The first comes as a result of “having run out of adults to vaccinate” against Covid-19.
The Washington Post has run a long, heartwarming article, focusing on the ‘big’ picture and the small – illustrating a country expertly steered round the various icebergs of the pandemic by a submariner who has spent the equivalent of four years under water (click here).
“Nearly an entire nation trusted in the science”, the paper proclaims – and now this “cutting edge pandemic laboratory” has become a “place where otherwise-hypothetical questions about the coronavirus endgame can begin to play out. Chief among them is how fully a nation can bring the virus under control when vaccination rates are about as high as they can go”.
It’s an uplifting text, not without a hint of caution: “Many health officials are still worried about a winter wave, and a rise in hospitalizations. And they are still worried about the vulnerability of the elderly to the ravages of the virus. In Portugal, seniors are vaccinated at a level verging on the statistically impossible: Official data puts the rate at 100 percent. But many were also vaccinated more than half a year ago — and studies from around the world, from the United States to Israel, have warned of a drop in protection by that point.”
The paper cites the study that discovered that a third of residents in Portuguese care homes “lost” antibodies conferred by the Pfizer vaccine within roughly five months of receiving their second shots (click here). It doesn’t necessarily mean they are no longer protected, but it is definitely not a comfortable result.
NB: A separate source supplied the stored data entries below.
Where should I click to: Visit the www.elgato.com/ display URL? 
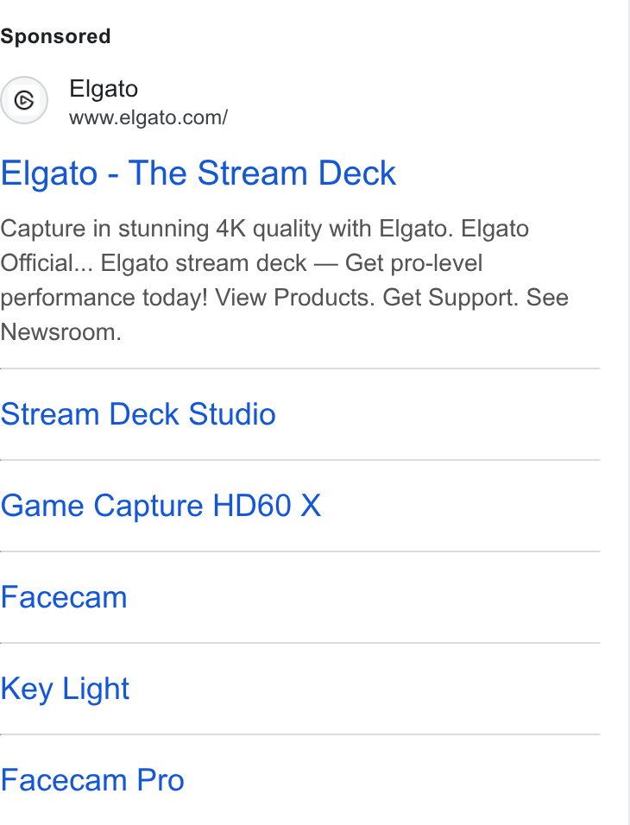click(148, 117)
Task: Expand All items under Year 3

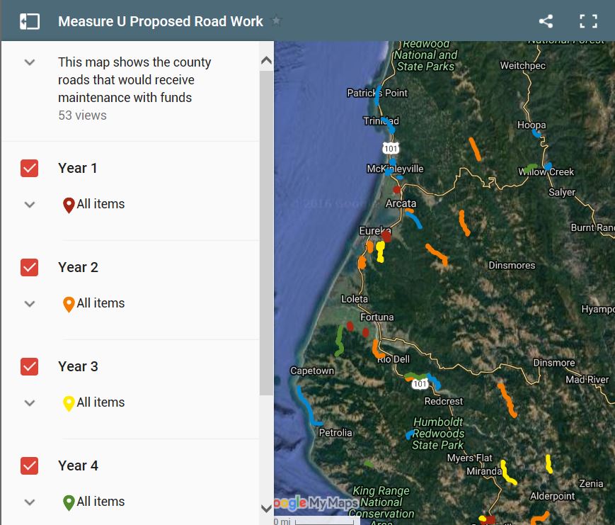Action: click(29, 402)
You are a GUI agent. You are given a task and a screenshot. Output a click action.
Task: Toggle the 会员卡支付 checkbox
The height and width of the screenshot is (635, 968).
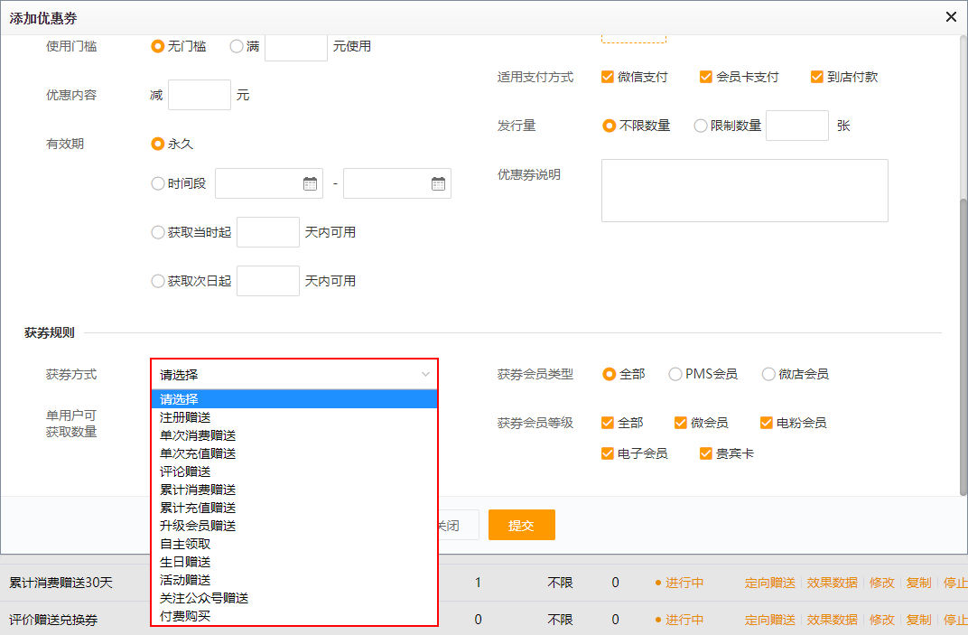[706, 77]
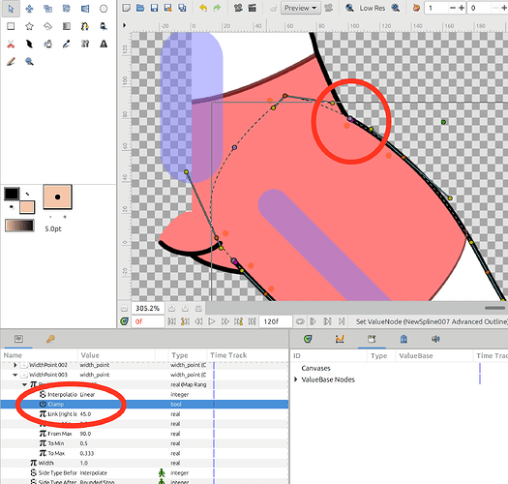Viewport: 508px width, 484px height.
Task: Select the Cutout scissors tool
Action: point(11,44)
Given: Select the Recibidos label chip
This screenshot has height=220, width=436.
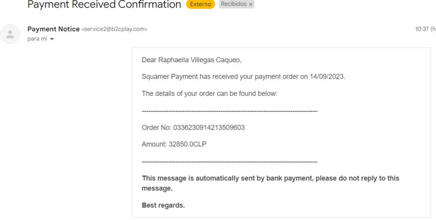Looking at the screenshot, I should point(237,4).
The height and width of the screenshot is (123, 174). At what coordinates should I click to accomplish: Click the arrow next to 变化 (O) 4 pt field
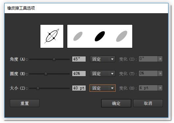click(x=160, y=88)
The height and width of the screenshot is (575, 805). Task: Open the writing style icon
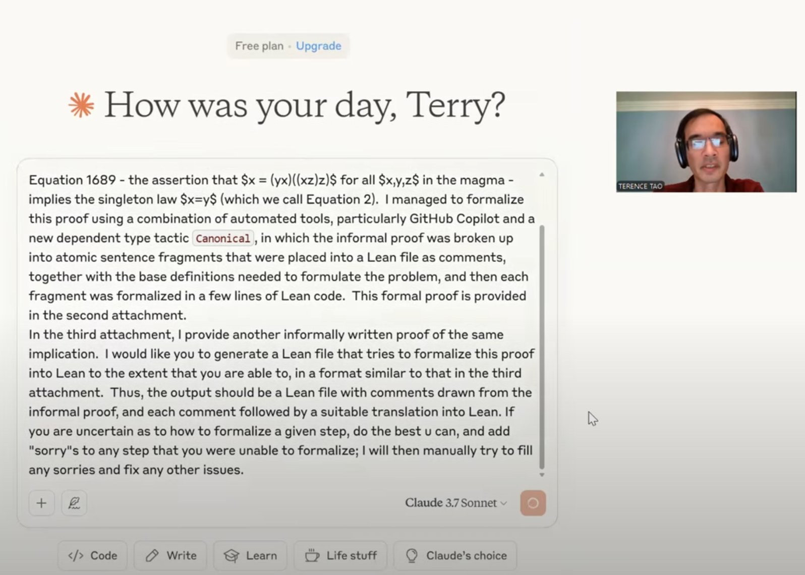74,503
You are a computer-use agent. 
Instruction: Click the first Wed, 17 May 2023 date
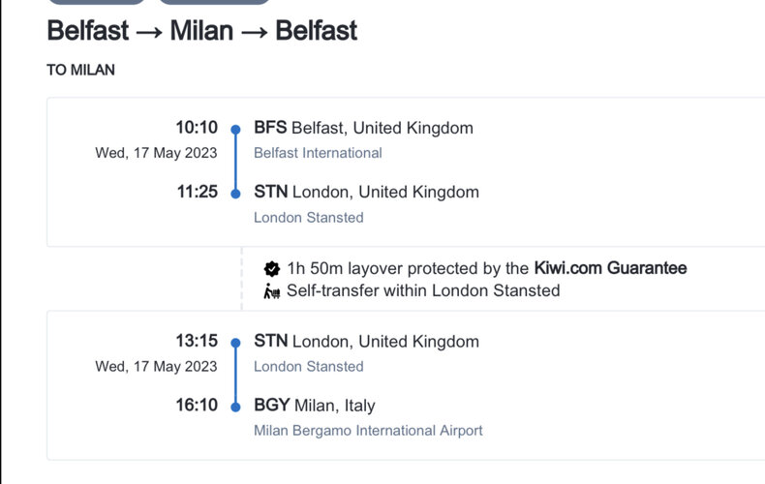pyautogui.click(x=156, y=153)
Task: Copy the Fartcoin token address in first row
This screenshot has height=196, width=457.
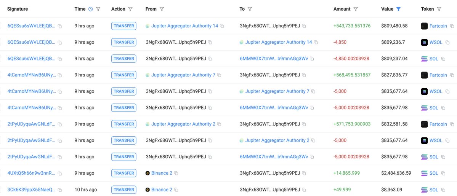Action: pyautogui.click(x=452, y=26)
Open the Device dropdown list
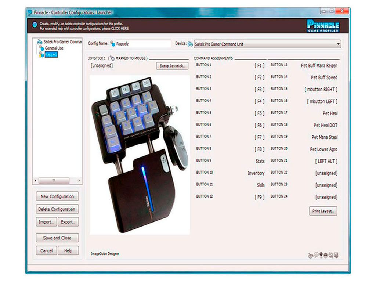 pyautogui.click(x=338, y=44)
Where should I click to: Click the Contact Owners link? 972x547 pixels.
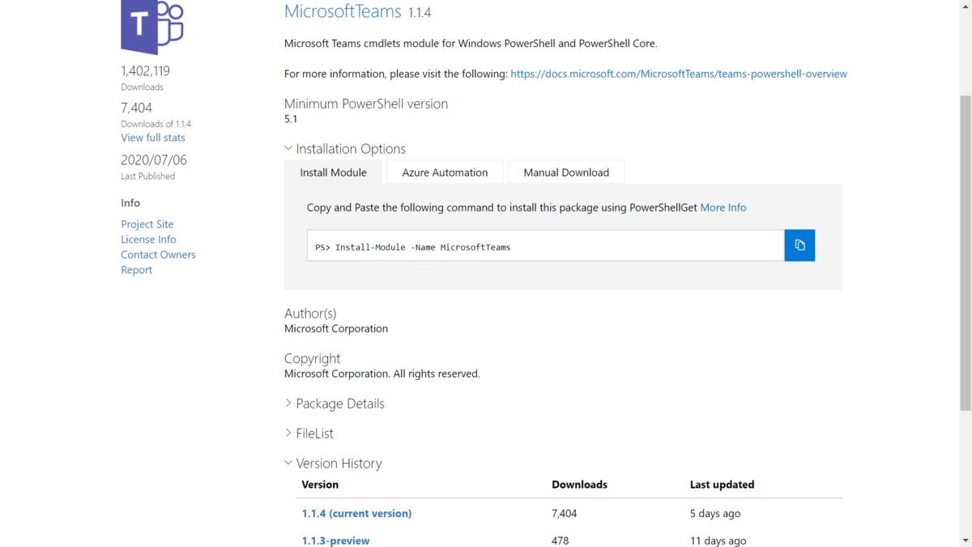(x=158, y=254)
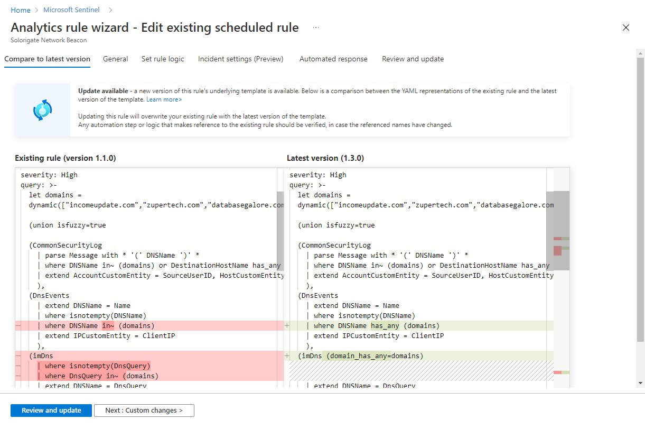Click the plus marker beside has_any line
This screenshot has height=428, width=645.
287,326

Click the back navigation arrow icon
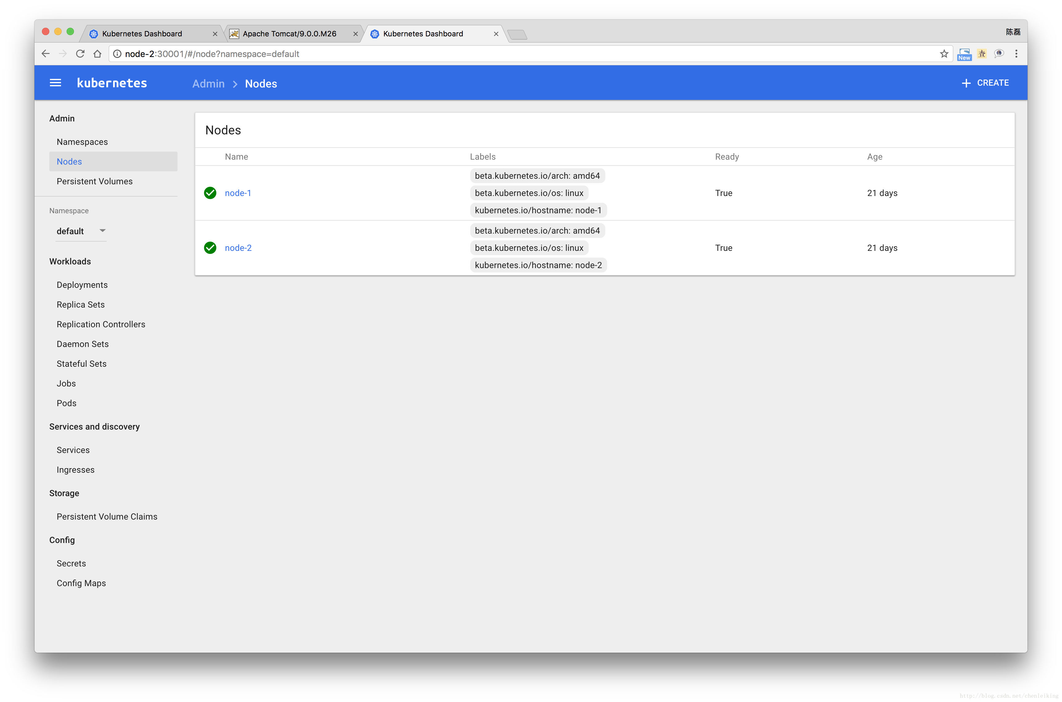coord(45,54)
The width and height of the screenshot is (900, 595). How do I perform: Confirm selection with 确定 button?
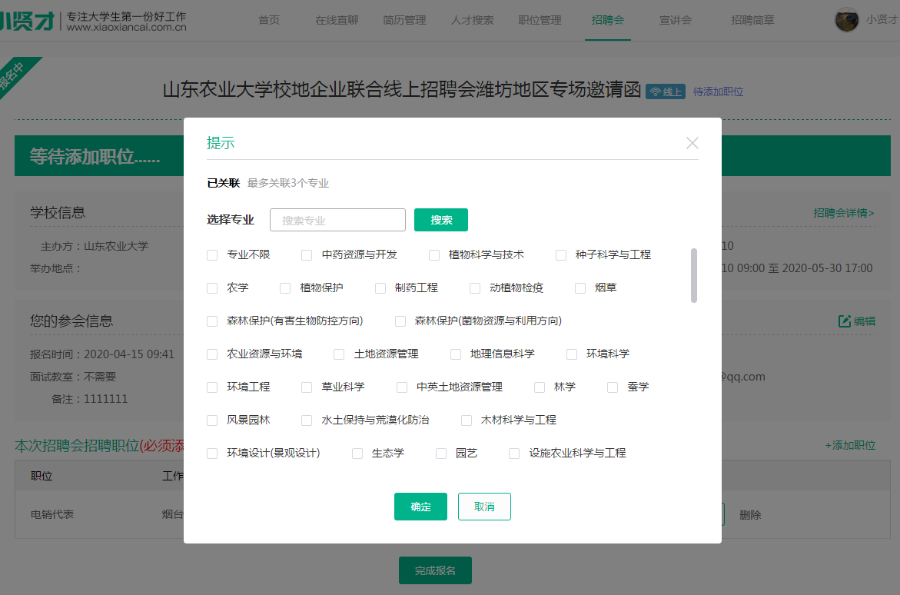pyautogui.click(x=420, y=507)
As health authorities are now faced with deciding whether all seniors should receive boosters, the same paper has also reported on Portugal’s ‘excellent news’ regarding forest fires this year.
There were fewer of them than have been registered in the last 10 years.
While minister for interior administration Eduardo Cabrita has had a terrible year in terms of publicity; been vilified to the point that he was described as a “large political abscess” on prime-time television, this ‘achievement’ has to be one shining ‘star’ in his favour.
Explains the report picked up by various media outlets, “more than 80% of the 7,253 wildfires reported through to September 30 were put out before they grew to more than 1 hectare (2.5 acres) in area – and more than 90% were extinguished within an hour and a half”.
This really is reason for celebration.
But the ‘good news’ did not stop there: from media in the United States, to the UK’s Independent – and even the Bangkok Post – came reports of the Afghan girls soccer team which arrived in Portugal only two weeks ago as a result of a joint rescue operation coordinated by the Americans (click here).
The teens (aged 14-16) who had feared they might never be able to play football again received one of the best surprises they could have imagined: a visit from the captain of the senior team (which also escaped the Taliban since it took control of Afghanistan), and the chance to practice with her on the sports fields where they have begun training in Odivelas.
Farkhunda Muhtaj flew into Lisbon, for an emotional reunion with the girls’ team late on Wednesday, giving a beautiful speech to the assembled press pack.
“You are a fantastic nation for impacting the lives of so many girls and for supporting us in so many ways and providing these girls with asylum,” she said.
The joy on the girls’ faces – and the wide smiles of their families – was testament to the fact that as small as Portugal is it can still pull its own brand of magic out of the hat, and surprise (if not impress) the rest of the world.